+++ Information supplied

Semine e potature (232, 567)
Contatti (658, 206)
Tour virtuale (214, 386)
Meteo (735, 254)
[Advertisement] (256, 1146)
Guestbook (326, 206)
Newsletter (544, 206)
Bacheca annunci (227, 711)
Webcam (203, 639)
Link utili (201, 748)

++++++

* [About this task]: The expected output is the lines from the one holding "Meteo (735, 254)" through the last line of the data, exactly as they appear, with nothing before or after.

* [Output of the exercise]:
Meteo (735, 254)
[Advertisement] (256, 1146)
Guestbook (326, 206)
Newsletter (544, 206)
Bacheca annunci (227, 711)
Webcam (203, 639)
Link utili (201, 748)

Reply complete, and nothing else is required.